• _EXERCISE AIM_
Look below for the line containing "1456x819 pixels."; from there through the line containing "Select Dashboard in", both lines included, please set down each line exactly and nothing else.

• _RECORDS SUPPLIED_
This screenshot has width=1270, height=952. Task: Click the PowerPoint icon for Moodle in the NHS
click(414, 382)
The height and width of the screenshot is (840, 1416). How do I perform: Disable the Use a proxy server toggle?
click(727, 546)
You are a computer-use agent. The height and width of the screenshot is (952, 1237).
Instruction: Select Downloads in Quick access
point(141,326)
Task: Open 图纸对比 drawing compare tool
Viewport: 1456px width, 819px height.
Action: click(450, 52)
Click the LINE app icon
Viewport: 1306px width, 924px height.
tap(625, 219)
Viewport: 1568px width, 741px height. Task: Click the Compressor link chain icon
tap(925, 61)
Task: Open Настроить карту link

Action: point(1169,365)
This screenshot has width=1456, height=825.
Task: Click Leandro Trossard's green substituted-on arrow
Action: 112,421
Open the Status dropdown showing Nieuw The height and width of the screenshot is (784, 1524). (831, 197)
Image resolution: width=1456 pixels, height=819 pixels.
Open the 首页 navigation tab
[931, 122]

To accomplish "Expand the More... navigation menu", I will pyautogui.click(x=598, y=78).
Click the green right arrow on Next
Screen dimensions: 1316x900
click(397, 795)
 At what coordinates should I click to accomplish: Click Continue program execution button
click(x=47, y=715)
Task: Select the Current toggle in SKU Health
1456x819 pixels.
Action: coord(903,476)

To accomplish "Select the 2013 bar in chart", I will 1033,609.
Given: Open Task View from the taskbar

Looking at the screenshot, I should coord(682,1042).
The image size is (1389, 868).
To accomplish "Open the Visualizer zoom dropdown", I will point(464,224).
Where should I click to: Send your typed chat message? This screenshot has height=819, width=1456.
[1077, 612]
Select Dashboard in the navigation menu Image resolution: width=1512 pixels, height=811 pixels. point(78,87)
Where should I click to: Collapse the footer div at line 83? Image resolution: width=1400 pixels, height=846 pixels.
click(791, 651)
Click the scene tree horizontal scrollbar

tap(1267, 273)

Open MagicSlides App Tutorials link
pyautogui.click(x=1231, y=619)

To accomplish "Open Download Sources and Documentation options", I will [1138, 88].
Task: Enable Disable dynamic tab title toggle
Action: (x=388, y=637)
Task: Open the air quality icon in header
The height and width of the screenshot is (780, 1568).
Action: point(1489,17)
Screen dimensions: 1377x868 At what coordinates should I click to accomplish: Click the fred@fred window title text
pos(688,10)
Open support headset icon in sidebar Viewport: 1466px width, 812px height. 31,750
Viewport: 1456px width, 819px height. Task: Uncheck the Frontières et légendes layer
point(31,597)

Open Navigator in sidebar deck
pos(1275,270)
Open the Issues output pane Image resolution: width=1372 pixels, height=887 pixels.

• _RESPONSE TO THE EXERCISE_
1456x819 pixels.
Action: coord(903,476)

To accomplish "Select the 2013 bar in chart", I will 1033,609.
Given: Open Task View from the taskbar

Looking at the screenshot, I should coord(682,1042).
The image size is (1389, 868).
To accomplish "Open the Visualizer zoom dropdown", I will point(464,224).
Where should I click to: Send your typed chat message? This screenshot has height=819, width=1456.
[1077, 612]
Select Dashboard in the navigation menu Image resolution: width=1512 pixels, height=811 pixels. point(78,87)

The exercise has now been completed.